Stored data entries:
Start of Block
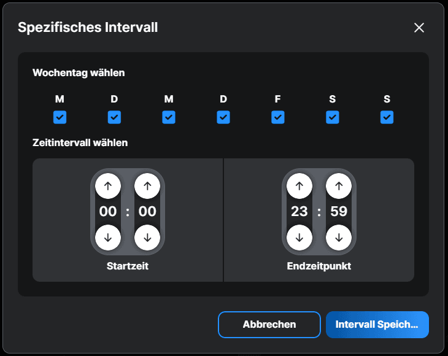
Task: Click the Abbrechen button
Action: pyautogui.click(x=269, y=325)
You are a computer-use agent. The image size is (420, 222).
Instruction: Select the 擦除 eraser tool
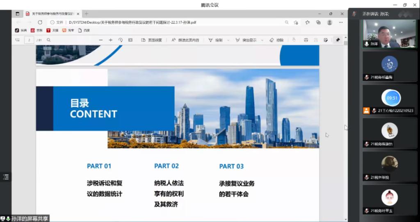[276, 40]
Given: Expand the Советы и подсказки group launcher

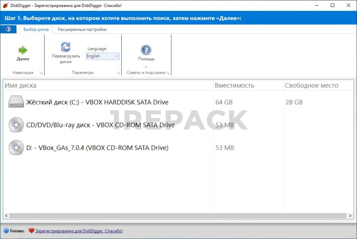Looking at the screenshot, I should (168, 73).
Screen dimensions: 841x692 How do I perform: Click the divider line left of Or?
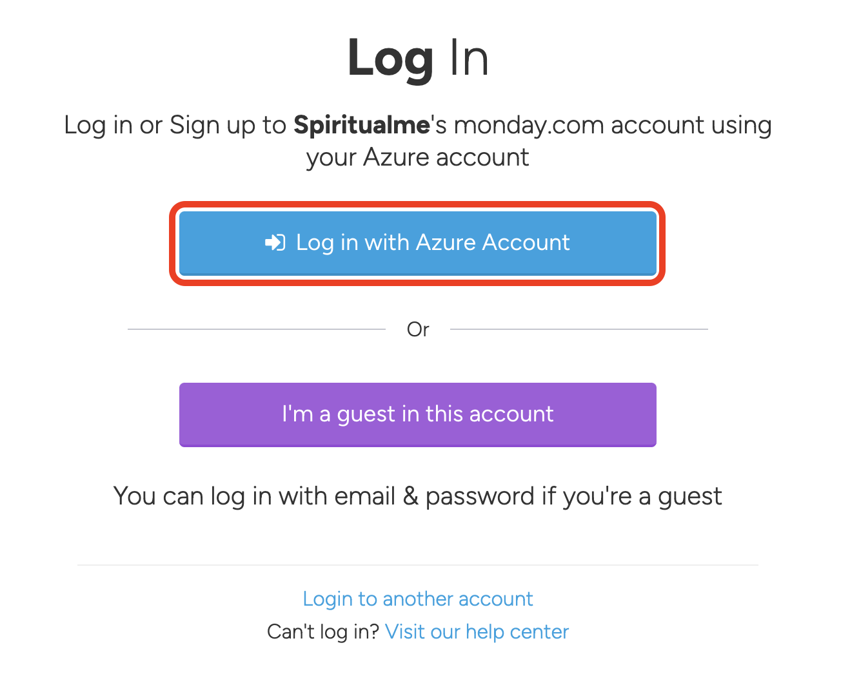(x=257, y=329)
End of Block
→ ABOUT THIS EXERCISE:
Once the pictures are set aside, what is needed is the lines from the line with "Instruction: Select the 擦除 eraser tool" through the end of the data, written out exactly and alone.

→ SOLUTION TO THE EXERCISE:
Instruction: Select the 擦除 eraser tool
[276, 40]
Given: Expand the Советы и подсказки group launcher

Looking at the screenshot, I should (168, 73).
Screen dimensions: 841x692 How do I perform: Click the divider line left of Or?
(x=257, y=329)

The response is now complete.